At least two automakers, Hyundai Nishat and Kia Motors. have announced up to a six-month delay in deliveries of their vehicles, taking to social media to publish the news.
To address the public outcry, Chief Executive Officer (CEO) of Hyundai Nishat, Hasan Mansha, said last week that the failure to deliver vehicles is due to the logistic and operational challenges as well as the shortage of microchips.
“The microchip is an essential part of any vehicle and, without it, we cannot complete the production of Tucson that we have promised to deliver in perfect working order.”
Kia Motors also issued a similar statement, apologising to its customers for the delay in deliveries caused by the disruption in the global supply chain. While the company expected the situation to improve in the next couple of months, it promised to compensate the customers for the late delivery without going into specification.

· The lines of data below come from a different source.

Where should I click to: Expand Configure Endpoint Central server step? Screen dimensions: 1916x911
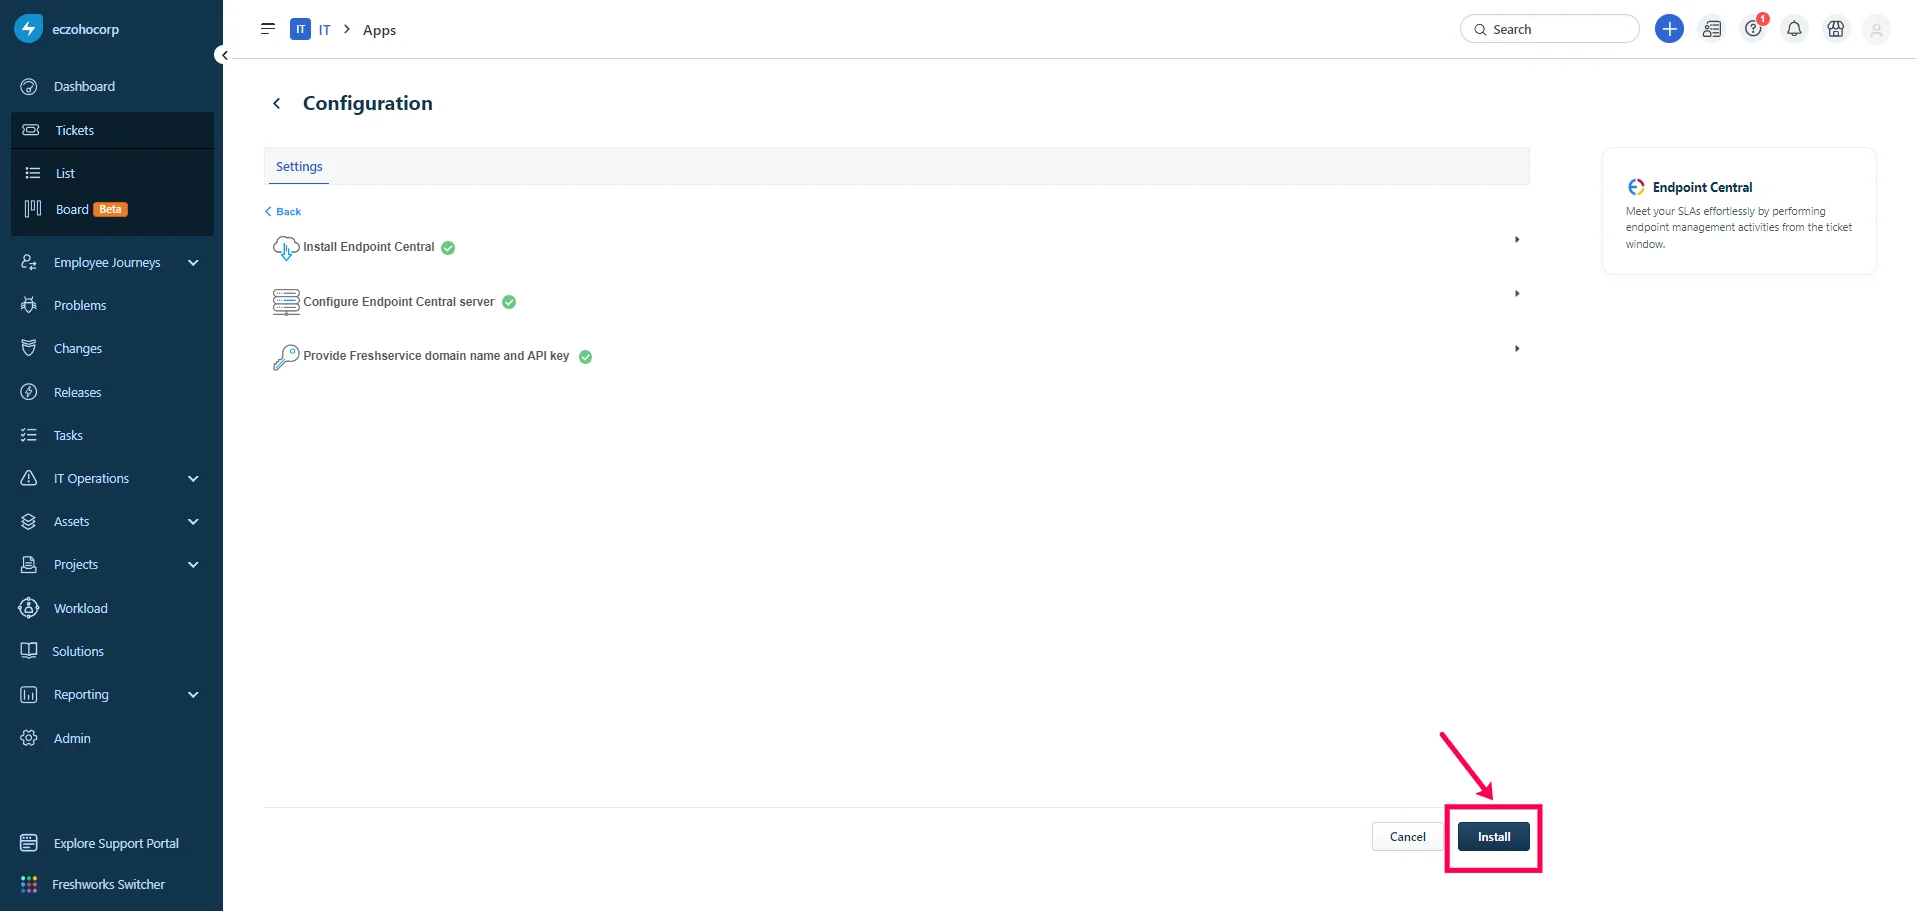tap(1517, 294)
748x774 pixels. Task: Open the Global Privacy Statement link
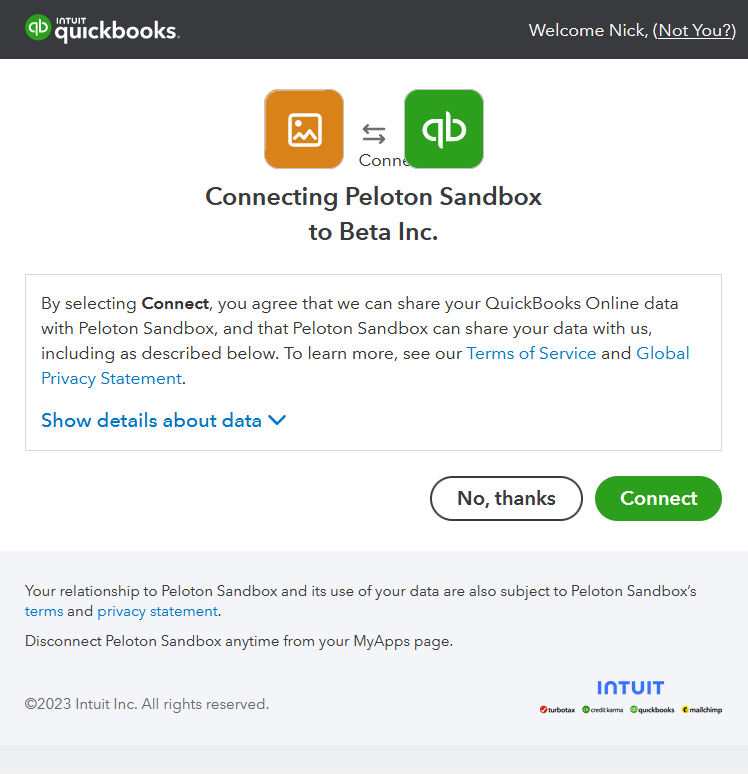365,366
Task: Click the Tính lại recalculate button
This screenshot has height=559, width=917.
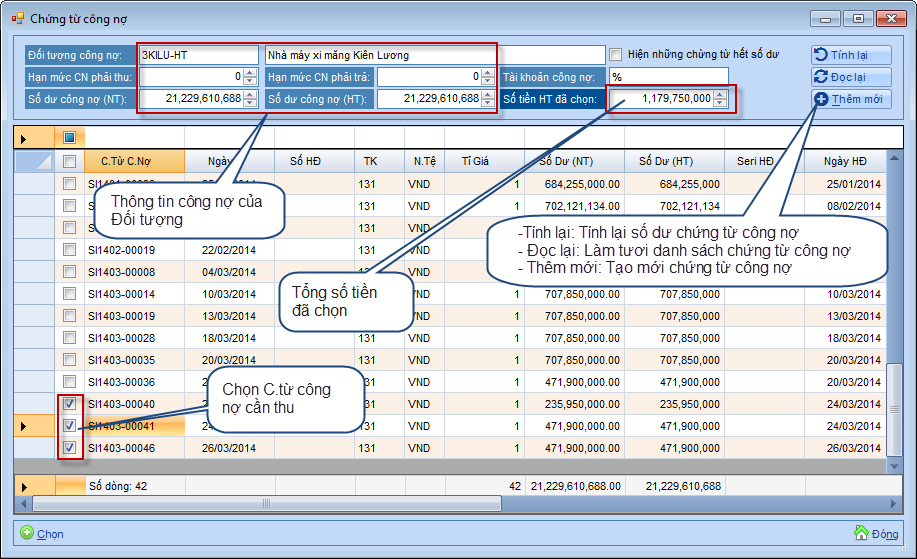Action: tap(850, 55)
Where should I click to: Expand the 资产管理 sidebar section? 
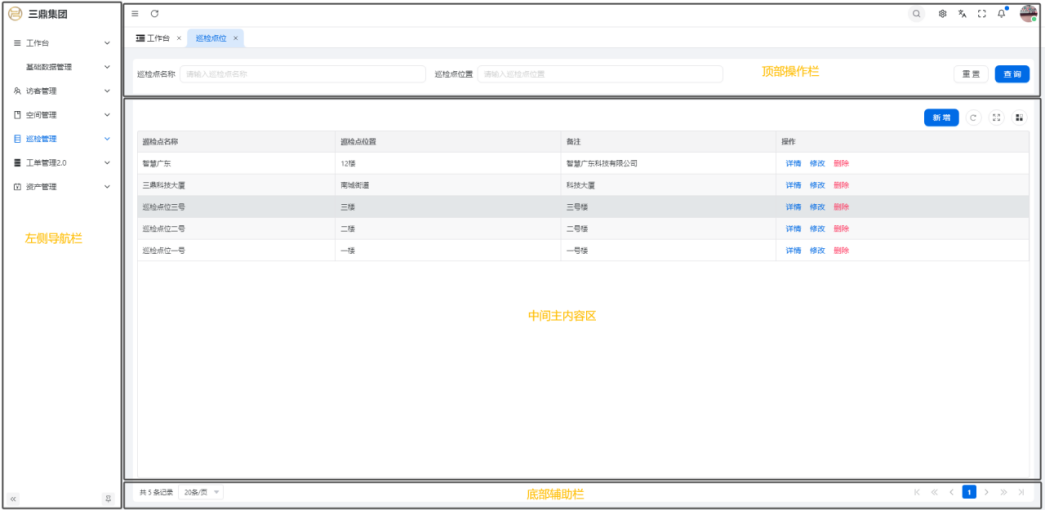(62, 187)
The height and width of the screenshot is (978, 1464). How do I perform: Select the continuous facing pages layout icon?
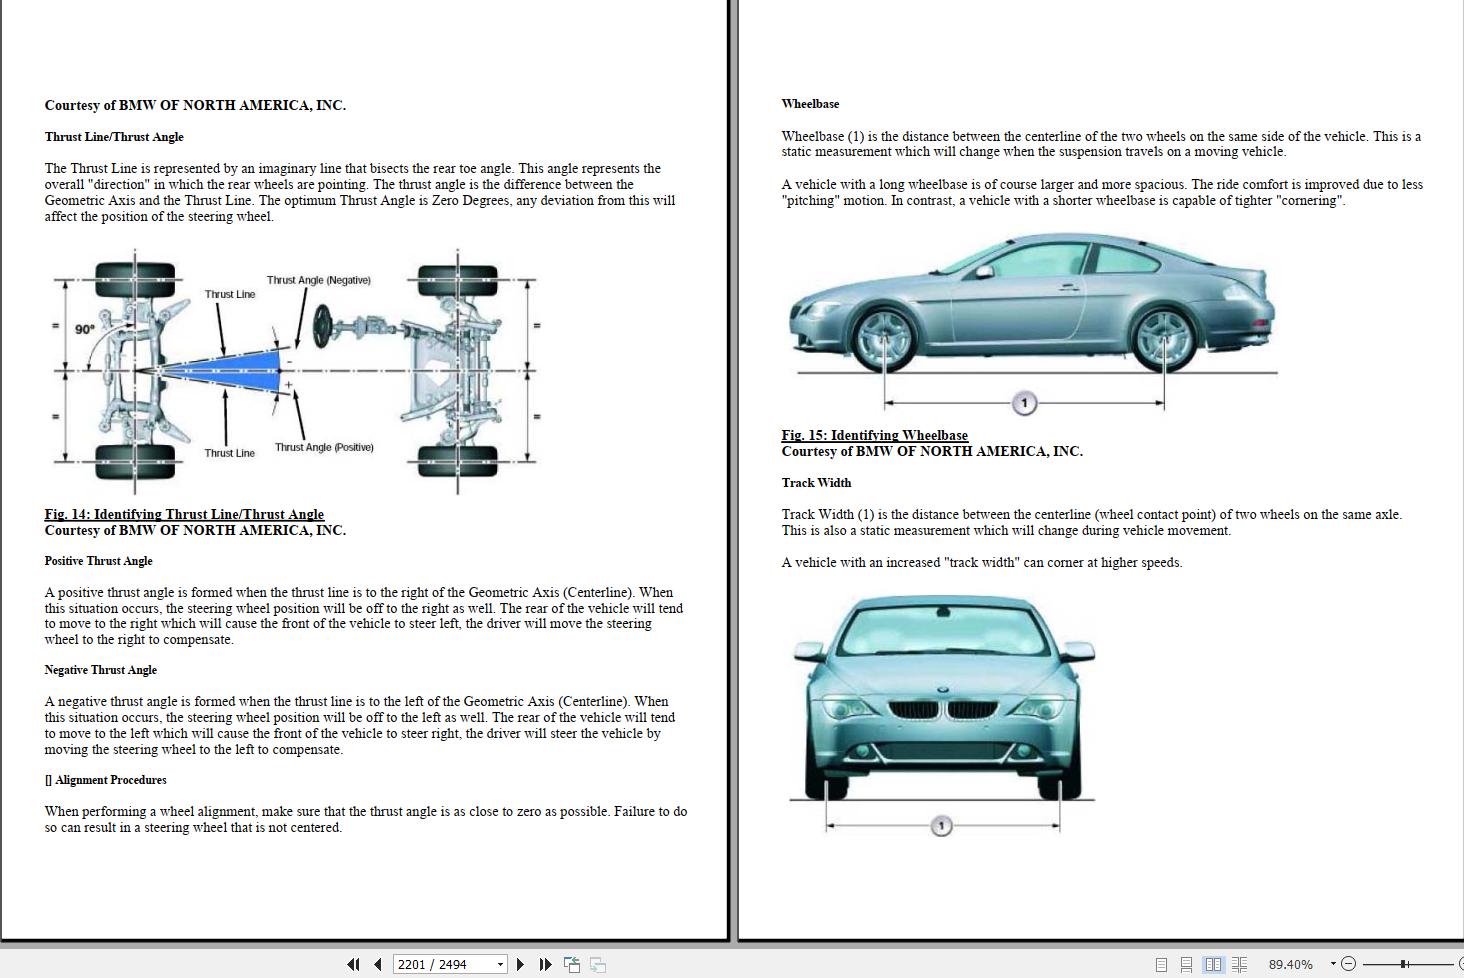click(x=1239, y=963)
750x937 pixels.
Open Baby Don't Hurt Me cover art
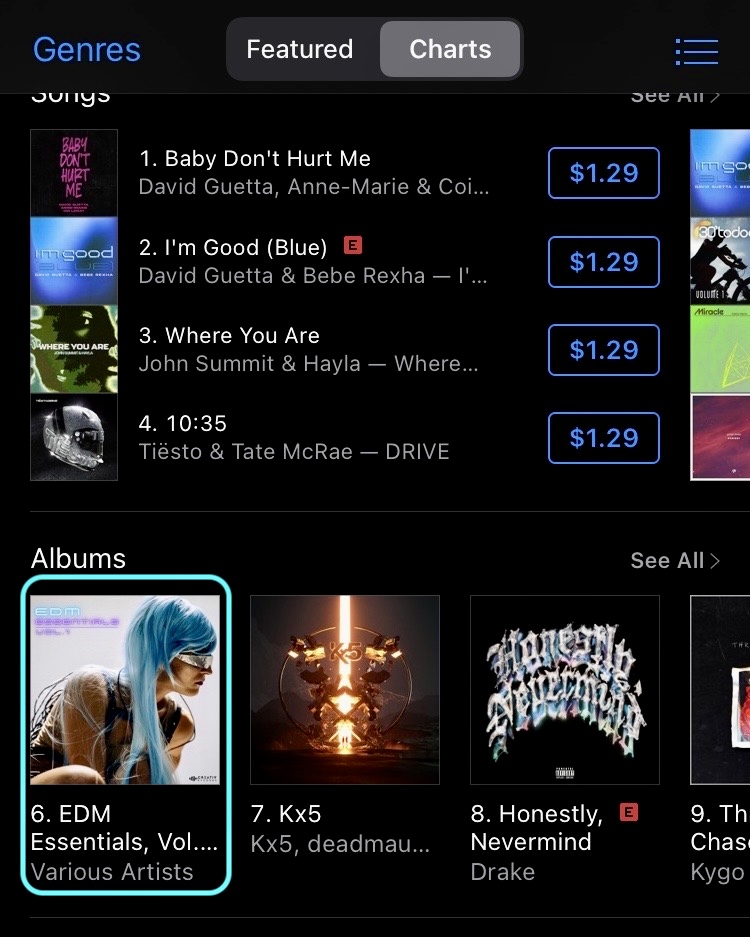click(74, 173)
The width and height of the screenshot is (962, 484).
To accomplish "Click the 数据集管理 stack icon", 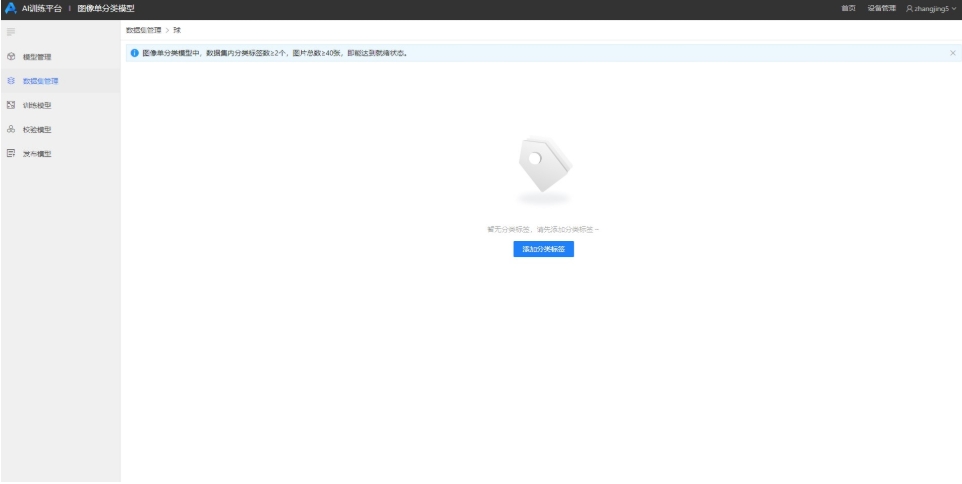I will coord(10,81).
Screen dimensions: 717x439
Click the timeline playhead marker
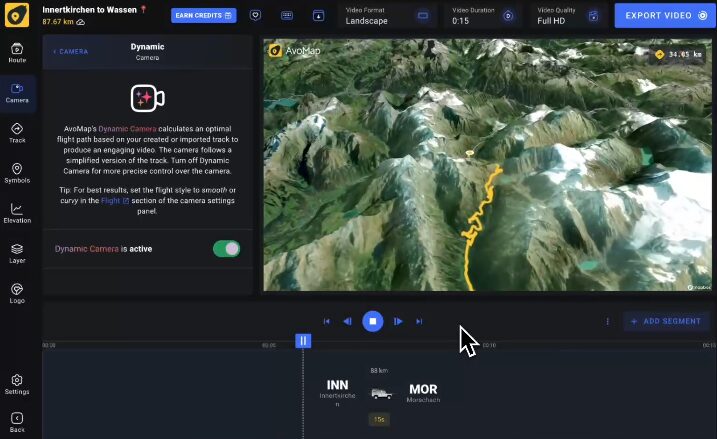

In its social media post, the company said the delay could be up to four to five months.
The microchip shortage has rocked the auto industry and consumer electronics worldwide. Earlier this week, Intel Corp’s CEO said in a virtual session that it could take several years for a global shortage of semiconductors to be resolved.
A report published by the Financial Times (FT) also said the chip shortage disrupting the car industry will last for at least another year, quoting one of the world’s largest electronics contract manufacturers.
The FT report cited a forecast from Flex, the world’s third-biggest such manufacturer, for a crisis that is forcing car and consumer electronics groups to re-examine their global supply chains.
Meanwhile, speaking at the Computex trade show in Taipei, Intel CEO Pat Gelsinger asserted that the work-and-study-from-home trend during the Covid-19 pandemic had led to a "cycle of explosive growth in semiconductors" that has placed a huge strain on global supply chains.
“But while the industry has taken steps to address near-term constraints it could still take a couple of years for the ecosystem to address shortages of foundry capacity, substrates and components,” Reuters quoted Pat as saying.
Earlier, the CEO had told The Washington Post that the shortage could be over in a "couple of months and that Intel planned to start producing chips within six to nine months to address shortages at US car plants".
Back in Pakistan, Mansha noted that these factors have disrupted the entire production chain and therefore, the deliveries of Hyundai Tucson may face a delay of up to five months. A separate, but official statement from Hyundai also mentioned that the company is no longer accepting new bookings for the SUV.
“The auto industry is still recovering from the backlash of Covid-19. Due to this, the delivery of Tucson will be delayed by four to five months.”
He said that the company is trying its best to minimise the delay time.